Un tourisme urbain et éthique commence à prendre forme dans les quartiers populaires de Paris, loin de l’image polémique des “no-go zones” évoquée par Fox News après les attentats perpétrés à l’encontre de Charlie Hebdo en janvier. Si le Louvre, la Tour Eiffel et le Château de Versailles ne devraient pas être déboulonnés de sitôt de leur statut de monuments les plus visités de France, un tourisme décalé, urbain et éthique, commence à se développer dans les quartiers populaires à Paris, tels que la Goutte d’or ou Château-Rouge, loin de l’image polémique des “no-go zones” évoquée par Fox News . Après le reportage de Fox News diffusé dans la foulée des attentats de janvier, et évoquant des zones de non-droit où s’appliquerait la charia, “des amis américains vivant à Paris m’ont raconté avoir reçu des coups de fil affolés de leurs proches dans l’Ohio qui leur demandaient s’ils étaient en sécurité”, raconte Lionel Kaplan, dirigeant de l’agence Mediatrium.

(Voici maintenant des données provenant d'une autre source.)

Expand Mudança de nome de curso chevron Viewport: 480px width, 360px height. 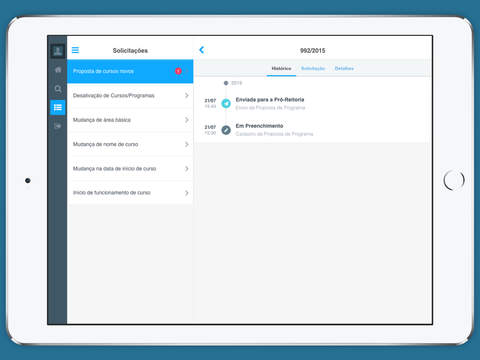pyautogui.click(x=187, y=144)
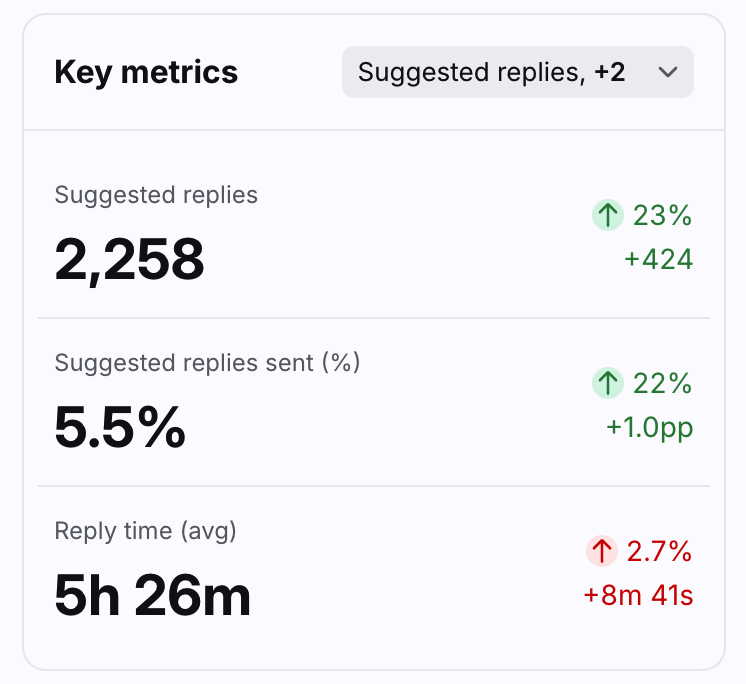Click the +8m 41s change value

pos(638,596)
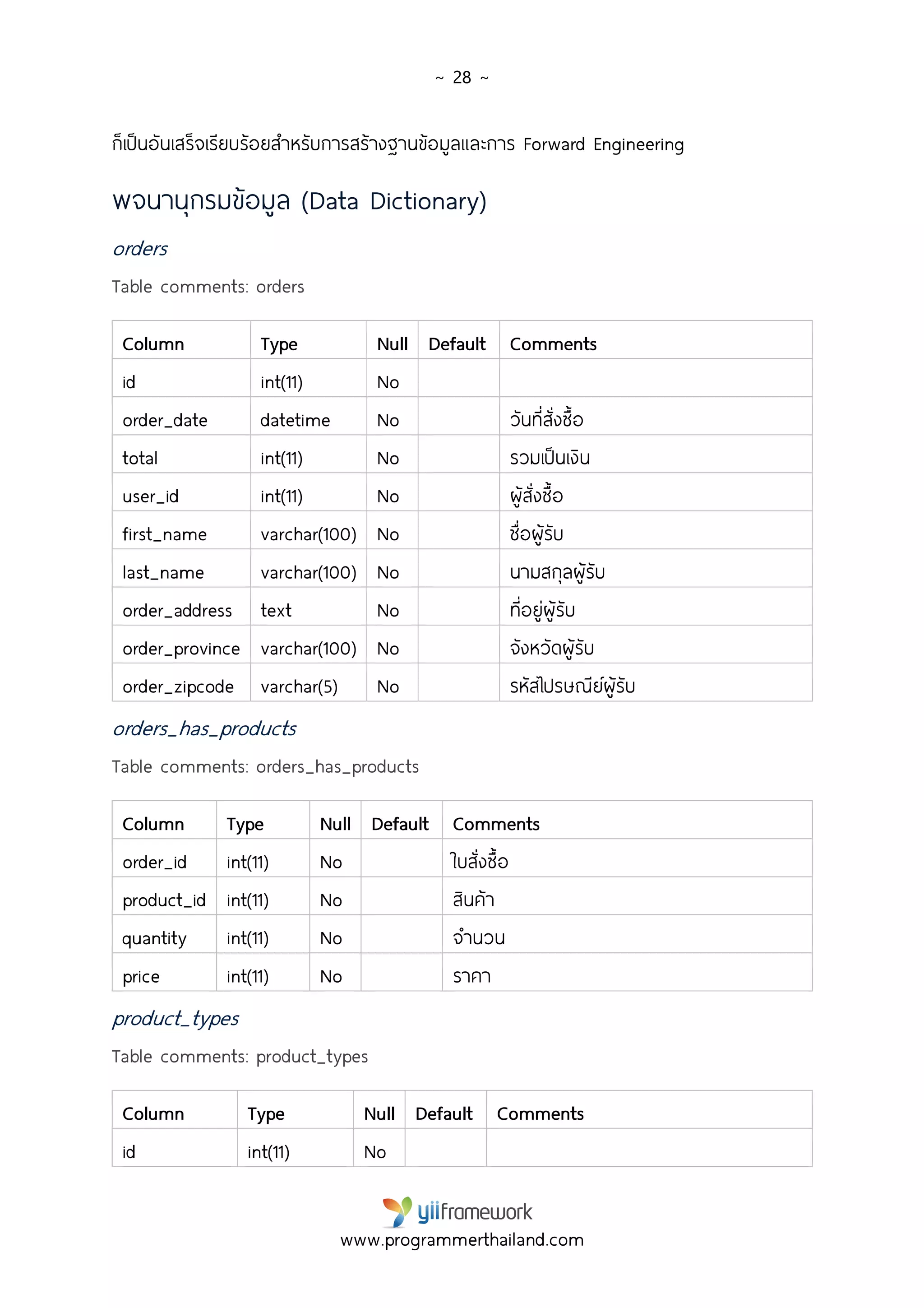Click the Table comments: product_types text
Viewport: 924px width, 1308px height.
pos(240,1057)
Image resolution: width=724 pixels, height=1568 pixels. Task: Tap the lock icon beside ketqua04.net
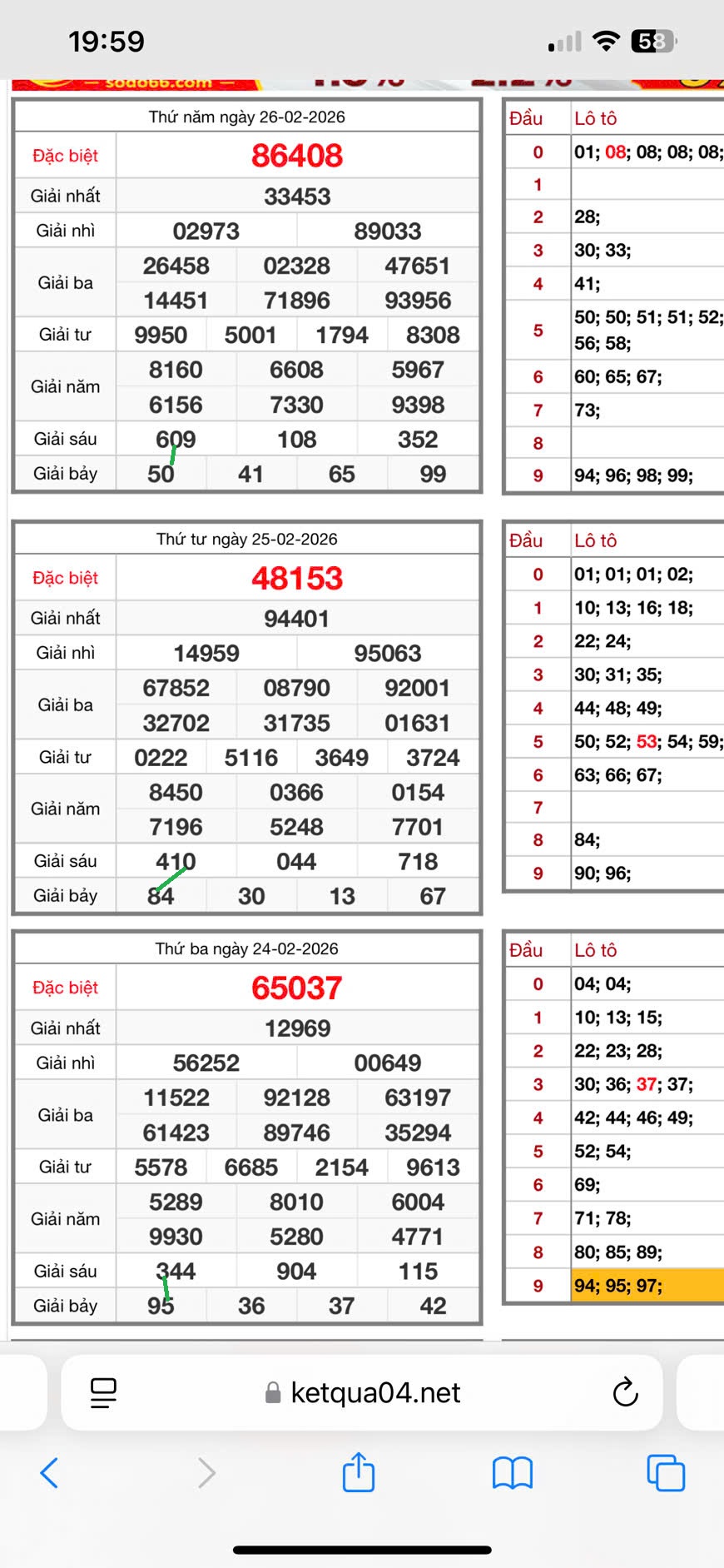(x=272, y=1392)

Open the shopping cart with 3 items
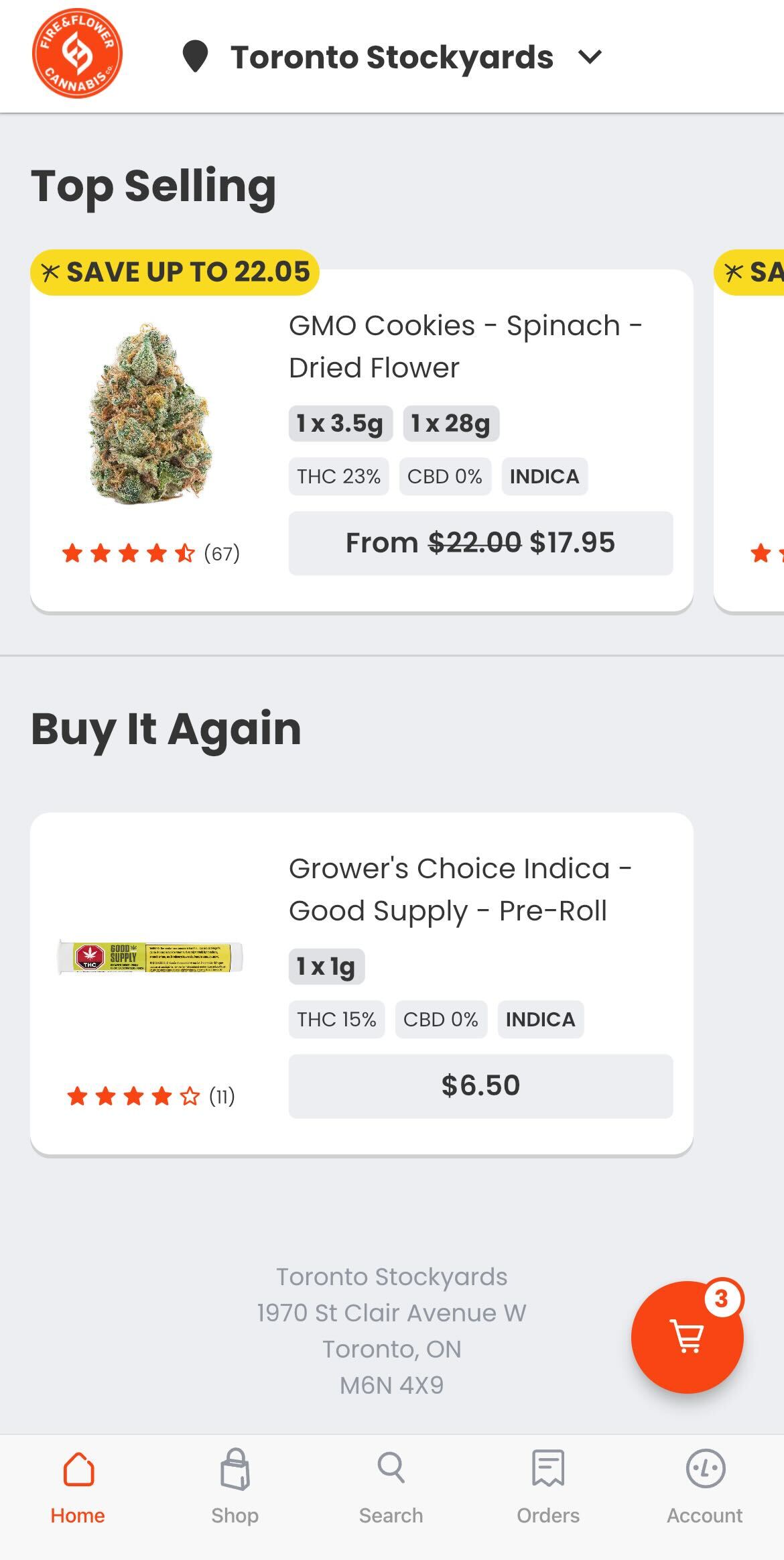687,1337
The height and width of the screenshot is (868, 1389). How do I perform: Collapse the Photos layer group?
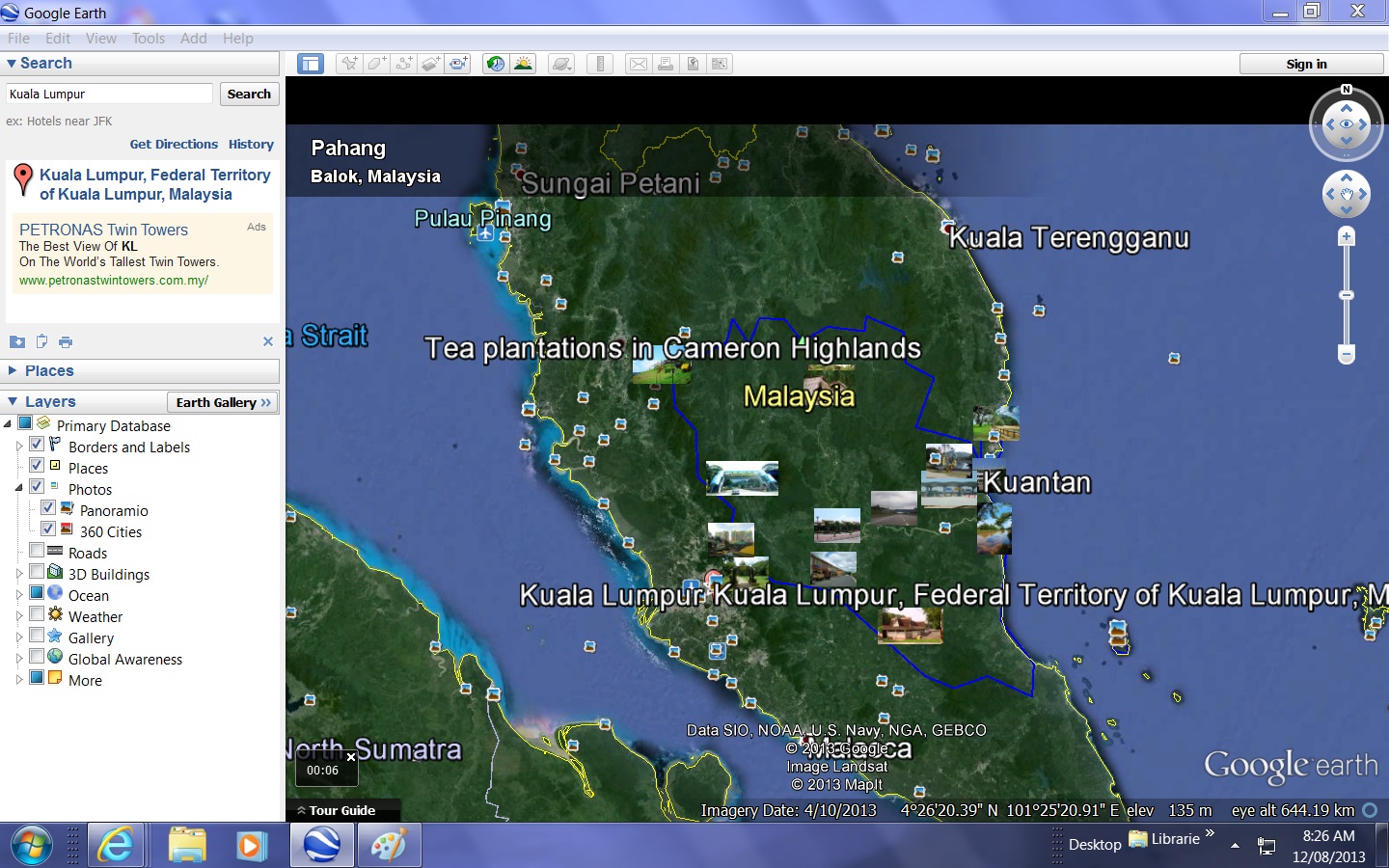pos(19,489)
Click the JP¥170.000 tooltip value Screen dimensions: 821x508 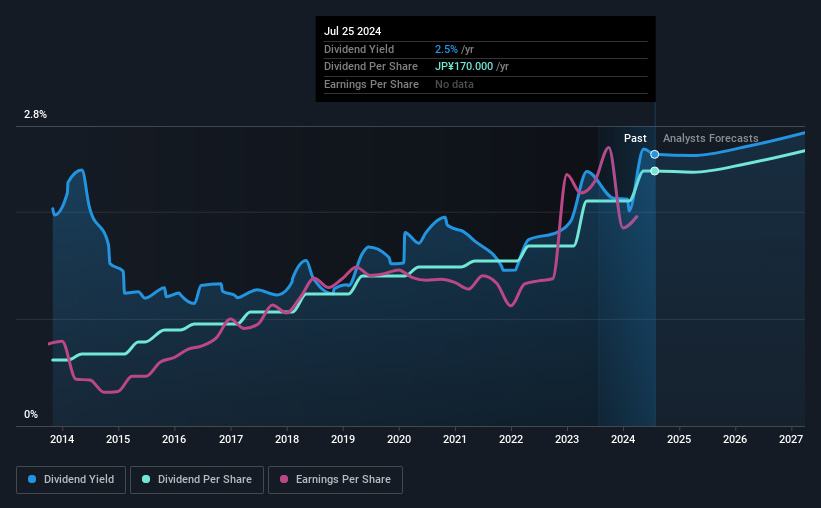coord(464,67)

Pour répondre à “l’image erronée et injuste” véhiculée par ce reportage, il a eu l’idée de lancer un site, nogozones.fr , qui propose aux touristes américains de les mettre en relation avec des riverains pour “découvrir le Paris dangereux” — un terme contrastant volontairement avec les photos idylliques postées en illustration.
Marché de Château-Rouge
Le site compte ouvrir à la fin du mois. Mais le tourisme urbain existe déjà dans ces quartiers populaires, où des associations travaillent à expliquer rues et boutiques au visiteur non initié. “L’idée c’est de découvrir de l’intérieur, pour aller à la rencontre du patrimoine culturel, alimentaire ou vestimentaire”, explique Stefan Buljat, responsable de l’agence de voyages éthiques Bastina. Les clients de l’agence habitent pour beaucoup en région parisienne, “mais ils hésitent à visiter seuls parce qu’ils n’ont pas les codes. Avec nous ils osent, et ensuite reviennent, et cela crée du lien social”, explique Stefan Buljat. Mais l’intérêt dépasse les frontières, avec 20% d’étrangers dans la clientèle: “Il y a peu, nous avons organisé un circuit pour des étudiants américains, autour de la sape africaine”. Car le quartier regorge de vendeurs de wax, ce tissu traditionnel prisé des élégantes africaines.
“Tourisme de niche”
Au-delà de l’aspect folklorique, le circuit permet aussi de retracer l’histoire complexe de ce quartier, avec un arrêt dans la rue Myrha, objet d’une violente polémique en 2010 lorsque Marine Le Pen avait parlé d'”occupation” à propos des prières de rue.D’autres organismes que Bastina investissent timidement ce créneau.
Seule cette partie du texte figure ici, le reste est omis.